I applied rather last minute to become a provider for the Mountain Trainings climbing coaching award schemes. I’ve run a lot of Climbing Wall Award trainings the last few years and figured the coaching awards would fit in with these in a logical manner. Climbing walls are where most people have their first taste of climbing so improving the input at this grassroots level makes sense.
I was sceptical before arriving at the provider workshop on the 26th/27th of September worried it was going to be too similar to the Fundamental courses with a few snippets of BCU waffle on top. The 19 providers chosen were an eclectic bunch specialising in performing, teaching and/or instructing and I wondered how it was going to be pulled together to deliver a consistent award scheme. By lunch time of the first day Martin Chester had sold each of us that this award scheme was the greatest thing since sliced bread and having read numerous books related to teaching and motivation over the last 2 years I thought the courses made excellent sense and would fit next to the Fundamental courses nicely.
The BMC Fundamental courses are primarily about what to teach whereas the coaching schemes are more concerned with some good methods of how to teach, plan, analyse and give feedback.
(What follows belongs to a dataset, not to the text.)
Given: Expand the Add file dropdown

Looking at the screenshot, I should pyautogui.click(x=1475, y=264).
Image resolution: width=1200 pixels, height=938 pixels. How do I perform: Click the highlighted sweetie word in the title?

Part of the ethos of the award is to give good practice and teaching skills to a large body of people working with beginner and intermediate climbers on a regular basis. This will hopefully make many peoples’ first contact with climbing a more positive experience and give instructors/coaches more strings to their bows. The 2 awards levels to do this are the Foundation Coach and the Development Coach award, with a Performance coach award being piloted in the spring of 2014.
One example showing the importance of how we communicate is shown in Dwecks book, Mindset. How the difference of 6 words can have a profound effect on performance in anything.
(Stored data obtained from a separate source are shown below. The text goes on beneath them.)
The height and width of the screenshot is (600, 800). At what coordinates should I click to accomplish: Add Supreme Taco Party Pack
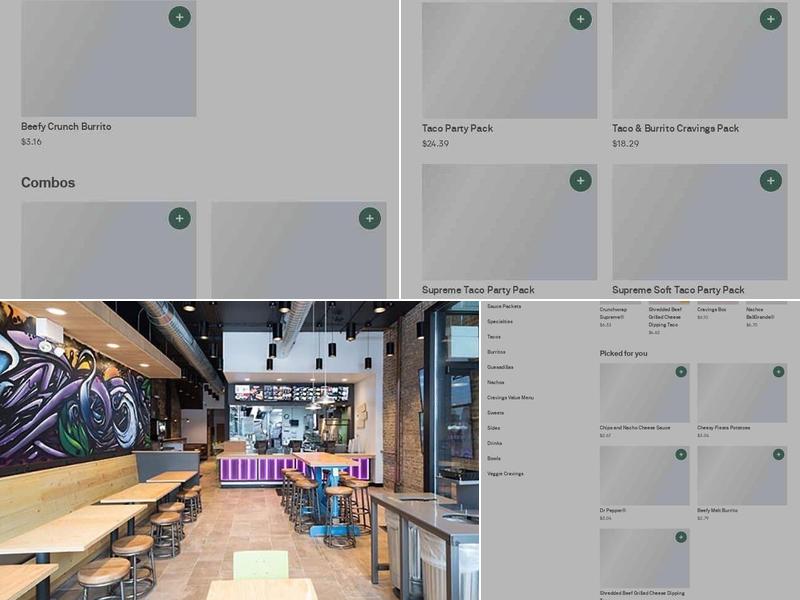[x=580, y=181]
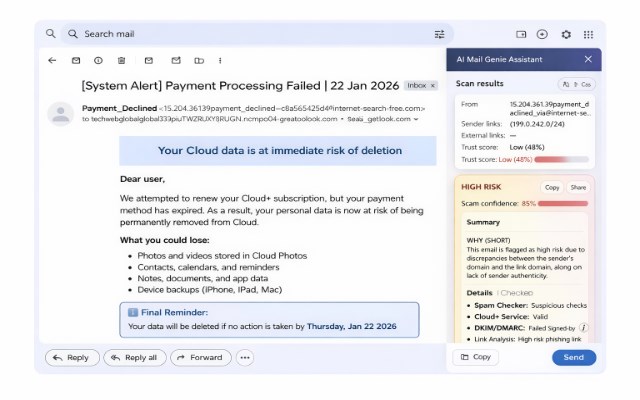
Task: Click the scam confidence red bar
Action: pos(563,203)
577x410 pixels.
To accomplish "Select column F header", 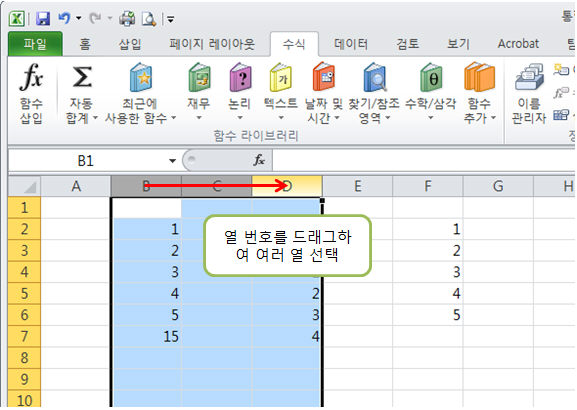I will [428, 186].
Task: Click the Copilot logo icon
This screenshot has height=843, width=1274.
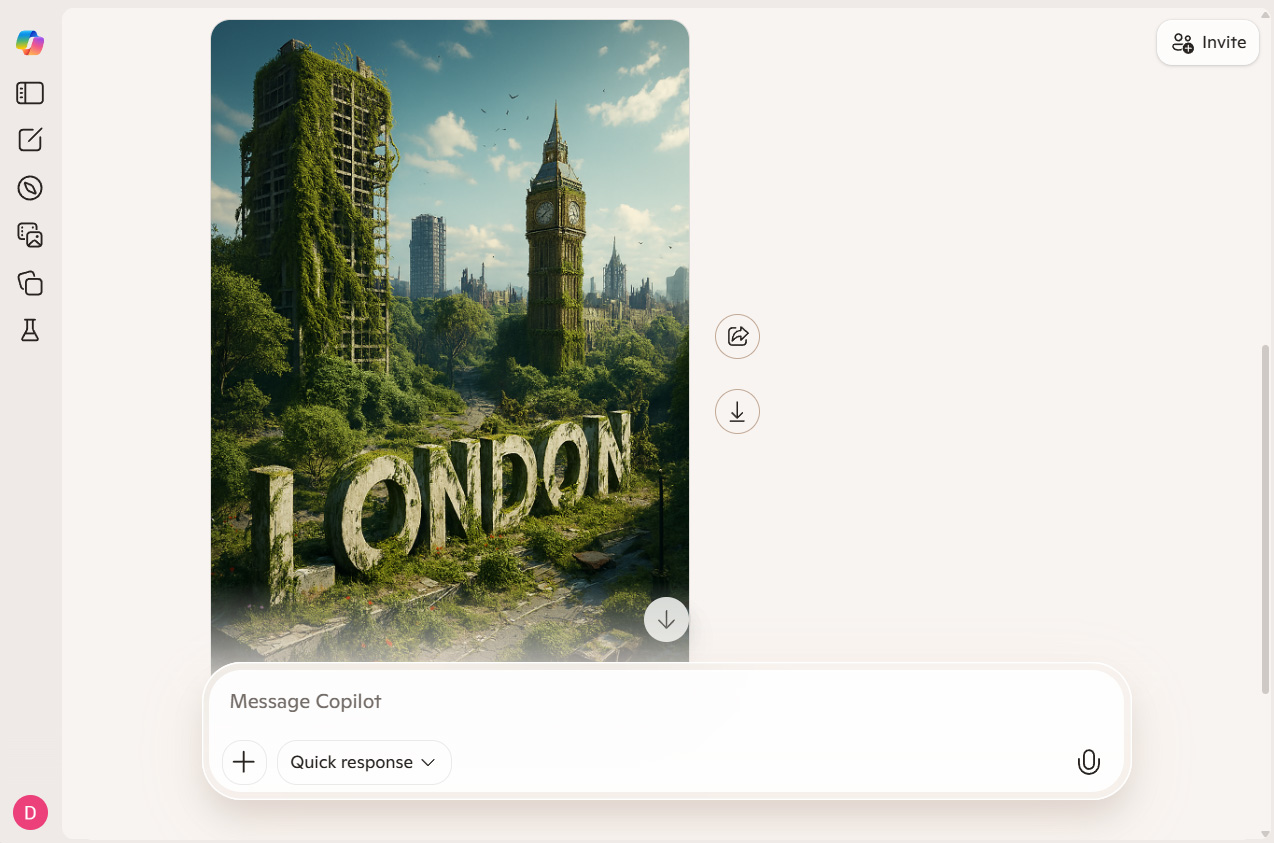Action: point(30,43)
Students praised for ‘talent’ rather than effort would go on to do much worse in tests.
Talent based phrases: “you’re a natural at that” “you made that look easy” “you’re very intelligent”
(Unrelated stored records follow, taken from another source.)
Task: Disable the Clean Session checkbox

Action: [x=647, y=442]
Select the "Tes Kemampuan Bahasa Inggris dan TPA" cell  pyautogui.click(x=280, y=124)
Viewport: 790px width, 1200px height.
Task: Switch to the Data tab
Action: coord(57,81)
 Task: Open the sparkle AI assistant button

Effort based phrases: “you worked hard for that” “you could do harder”
The groups praised for effort would persevere on tests for longer, enjoyed them far more and did not suffer any loss of confidence. Groups praised for talent didn’t want to look ‘unintelligent’ so if there was a choice of an easy or a hard test they’d choose the easy one. 90% of students praised for effort took the harder test looking at it as a potentially fruitful challenge.
If you are working with people in the context of teaching it’s hard to ignore this type of research. Have potentially great climbers lost motivation or ‘flatlined’ through being told how great they are? Are people sticking to the same party piece routes because they don’t like being seen to fail on something new?
Another good example is the ‘Gorillas in Our Midst’ test from Simons and Chabris. Volunteers were asked to watch a basketball match between a team in red and the other in white. They are asked to count the number of passes the red or blue team make. Halfway through the game a guy in a gorilla suit runs across the screen. More than half the volunteers missed the guy in the gorilla suit. The experiment was later done with Basketball players who all saw the guy in the Gorilla suit.
Experts are deemed to have more conscious bandwidth. This can be linked into many facets of climbing from the briefings instructors give before a bouldering session to Z-clipping and even shoddy belaying.
Many elements from the coaching award scheme have not been widely brought into the world of climbing although excellent books like Dave Macleods 9 out of 10 climbers does touch upon many of them. It will be interesting to see what the effect is over the coming years.